*What the exercise asks*: Below are records; copy exactly the line containing "At what coordinates should I click to accomplish: Select" and every line after it, through the last.

*Data for processing*:
======
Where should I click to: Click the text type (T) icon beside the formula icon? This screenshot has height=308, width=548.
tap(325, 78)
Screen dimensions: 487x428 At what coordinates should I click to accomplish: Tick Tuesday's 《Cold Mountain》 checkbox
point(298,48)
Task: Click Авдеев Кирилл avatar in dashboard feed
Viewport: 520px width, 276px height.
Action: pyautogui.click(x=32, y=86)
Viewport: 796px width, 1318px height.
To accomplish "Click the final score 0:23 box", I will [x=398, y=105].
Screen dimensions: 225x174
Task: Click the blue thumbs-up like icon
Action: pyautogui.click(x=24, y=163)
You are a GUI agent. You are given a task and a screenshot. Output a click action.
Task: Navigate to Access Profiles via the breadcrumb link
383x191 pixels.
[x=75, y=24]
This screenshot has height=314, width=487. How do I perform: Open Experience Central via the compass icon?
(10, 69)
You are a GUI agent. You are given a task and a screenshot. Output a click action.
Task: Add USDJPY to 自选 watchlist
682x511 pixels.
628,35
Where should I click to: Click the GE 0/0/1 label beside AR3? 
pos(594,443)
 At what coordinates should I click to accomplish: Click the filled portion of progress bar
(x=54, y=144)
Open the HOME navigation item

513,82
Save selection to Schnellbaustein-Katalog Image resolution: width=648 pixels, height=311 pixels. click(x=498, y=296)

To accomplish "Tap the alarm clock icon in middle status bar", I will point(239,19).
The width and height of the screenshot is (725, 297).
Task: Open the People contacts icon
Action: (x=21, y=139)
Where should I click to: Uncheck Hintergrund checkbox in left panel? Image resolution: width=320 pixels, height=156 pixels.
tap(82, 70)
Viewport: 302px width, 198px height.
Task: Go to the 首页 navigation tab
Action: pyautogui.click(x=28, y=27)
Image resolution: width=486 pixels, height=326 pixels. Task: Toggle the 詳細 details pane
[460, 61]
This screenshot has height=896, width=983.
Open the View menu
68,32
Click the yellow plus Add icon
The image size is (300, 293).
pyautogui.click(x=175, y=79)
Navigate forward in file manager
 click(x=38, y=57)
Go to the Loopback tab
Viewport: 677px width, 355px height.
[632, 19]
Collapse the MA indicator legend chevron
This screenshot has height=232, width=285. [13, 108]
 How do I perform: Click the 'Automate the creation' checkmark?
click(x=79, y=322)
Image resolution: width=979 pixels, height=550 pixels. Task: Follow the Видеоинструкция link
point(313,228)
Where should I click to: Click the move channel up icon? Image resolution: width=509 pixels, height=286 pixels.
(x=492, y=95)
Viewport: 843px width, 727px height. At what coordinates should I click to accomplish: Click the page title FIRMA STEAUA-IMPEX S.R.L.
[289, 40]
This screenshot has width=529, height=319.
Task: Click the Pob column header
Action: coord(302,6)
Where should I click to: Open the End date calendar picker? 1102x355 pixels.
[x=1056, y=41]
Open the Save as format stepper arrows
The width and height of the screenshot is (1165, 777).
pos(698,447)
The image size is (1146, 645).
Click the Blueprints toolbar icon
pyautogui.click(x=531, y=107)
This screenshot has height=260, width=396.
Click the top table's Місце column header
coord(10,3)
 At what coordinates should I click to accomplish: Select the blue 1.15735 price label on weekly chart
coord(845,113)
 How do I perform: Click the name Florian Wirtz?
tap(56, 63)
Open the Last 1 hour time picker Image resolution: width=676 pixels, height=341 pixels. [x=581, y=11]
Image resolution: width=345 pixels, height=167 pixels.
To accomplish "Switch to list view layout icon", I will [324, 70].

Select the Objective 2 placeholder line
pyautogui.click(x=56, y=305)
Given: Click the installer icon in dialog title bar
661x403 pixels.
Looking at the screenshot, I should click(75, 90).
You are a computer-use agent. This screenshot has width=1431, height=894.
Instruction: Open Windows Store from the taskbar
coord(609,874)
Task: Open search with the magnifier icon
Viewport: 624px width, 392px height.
======
*Your response*:
 At what coordinates should I click to accomplish: Select the blue 1.15735 price label on weekly chart
coord(845,113)
 How do I perform: Click the name Florian Wirtz?
tap(56, 63)
Open the Last 1 hour time picker Image resolution: width=676 pixels, height=341 pixels. [x=581, y=11]
Image resolution: width=345 pixels, height=167 pixels.
To accomplish "Switch to list view layout icon", I will [324, 70].

Select the Objective 2 placeholder line
pyautogui.click(x=56, y=305)
Given: Click the installer icon in dialog title bar
661x403 pixels.
Looking at the screenshot, I should click(75, 90).
You are a computer-use agent. This screenshot has width=1431, height=894.
Instruction: Open Windows Store from the taskbar
coord(609,874)
Task: Open search with the magnifier icon
Viewport: 624px width, 392px height.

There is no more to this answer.